The needle touched 120.

He checked the rearview mirror again, turned up the radio.

“… sources close to the investigation indicate an arrest warrant has been issued for Julian Vane, the internationally best-selling children’s author and adopted son of Senator Randall Vane. Authorities have converged on the sprawling estate…”

They had few details, but the story was sensational. Celebrity. Politics. Multiple bodies. When it was over, he called Abigail. “How’s Julian?”

“Michael? Where are you?”

He heard voices in the background, a low, vital hum. “Is he arrested?”

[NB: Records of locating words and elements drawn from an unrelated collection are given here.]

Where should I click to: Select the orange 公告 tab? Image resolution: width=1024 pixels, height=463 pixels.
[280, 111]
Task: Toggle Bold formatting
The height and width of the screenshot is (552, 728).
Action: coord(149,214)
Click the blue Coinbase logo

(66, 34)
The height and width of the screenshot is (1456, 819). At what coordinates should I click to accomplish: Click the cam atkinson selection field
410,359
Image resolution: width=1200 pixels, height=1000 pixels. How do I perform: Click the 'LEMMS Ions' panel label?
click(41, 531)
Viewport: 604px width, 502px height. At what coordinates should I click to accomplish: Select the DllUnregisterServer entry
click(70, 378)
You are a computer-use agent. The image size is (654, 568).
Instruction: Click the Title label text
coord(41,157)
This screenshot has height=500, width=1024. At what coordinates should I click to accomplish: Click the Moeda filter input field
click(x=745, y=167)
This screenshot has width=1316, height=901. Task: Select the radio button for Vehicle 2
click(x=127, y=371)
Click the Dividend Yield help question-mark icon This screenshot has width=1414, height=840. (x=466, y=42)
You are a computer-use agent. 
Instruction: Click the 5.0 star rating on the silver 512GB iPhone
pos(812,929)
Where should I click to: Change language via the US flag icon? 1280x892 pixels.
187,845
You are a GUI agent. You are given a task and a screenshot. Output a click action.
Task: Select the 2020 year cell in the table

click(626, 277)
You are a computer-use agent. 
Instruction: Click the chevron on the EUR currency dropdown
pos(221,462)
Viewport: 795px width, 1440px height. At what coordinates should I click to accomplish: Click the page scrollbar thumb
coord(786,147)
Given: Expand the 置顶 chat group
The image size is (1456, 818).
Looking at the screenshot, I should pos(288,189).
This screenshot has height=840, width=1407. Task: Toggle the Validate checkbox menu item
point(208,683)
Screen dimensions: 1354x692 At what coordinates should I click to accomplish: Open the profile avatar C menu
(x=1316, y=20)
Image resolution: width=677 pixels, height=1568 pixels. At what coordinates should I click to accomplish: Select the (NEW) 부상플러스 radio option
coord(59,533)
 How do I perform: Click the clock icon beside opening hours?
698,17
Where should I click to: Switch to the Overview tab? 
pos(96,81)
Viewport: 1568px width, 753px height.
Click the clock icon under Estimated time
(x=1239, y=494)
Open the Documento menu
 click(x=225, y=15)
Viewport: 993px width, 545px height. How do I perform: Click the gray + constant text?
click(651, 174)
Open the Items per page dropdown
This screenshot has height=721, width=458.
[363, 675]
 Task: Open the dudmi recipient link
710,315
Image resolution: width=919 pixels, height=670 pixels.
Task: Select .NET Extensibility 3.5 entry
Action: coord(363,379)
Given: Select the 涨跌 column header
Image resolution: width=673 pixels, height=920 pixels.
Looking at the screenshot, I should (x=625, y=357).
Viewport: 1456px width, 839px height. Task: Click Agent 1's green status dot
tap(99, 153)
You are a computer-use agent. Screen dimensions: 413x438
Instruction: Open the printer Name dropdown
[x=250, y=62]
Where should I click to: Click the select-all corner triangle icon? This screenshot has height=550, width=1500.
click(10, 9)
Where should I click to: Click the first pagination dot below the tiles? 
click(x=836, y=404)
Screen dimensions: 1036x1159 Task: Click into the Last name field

“No, but they’re looking for him, and its only a matter of time. He can’t hide forever, and if he runs, God alone knows what’ll happen. I’m coming apart, Michael. Randall says the warrant is trumped up, but it won’t matter. If they arrest him, they’ll break him. You said it yourself. He can’t handle it.”

“I’m on the road-”

“Don’t come here!”

Michael hesitated as hairs stood up on his arm. “What’s wrong?”

“Just… don’t.”

Michael thought for long seconds. “I need my gun,” he finally said.

“What?”

He pictured Elena, broken in some dark hole; Jimmy with an unknown number of men, and a full day to prepare. Michael had the forty-five, and that was it. “The nine millimeter you took from my car. I need it. I don’t have time to find another one.”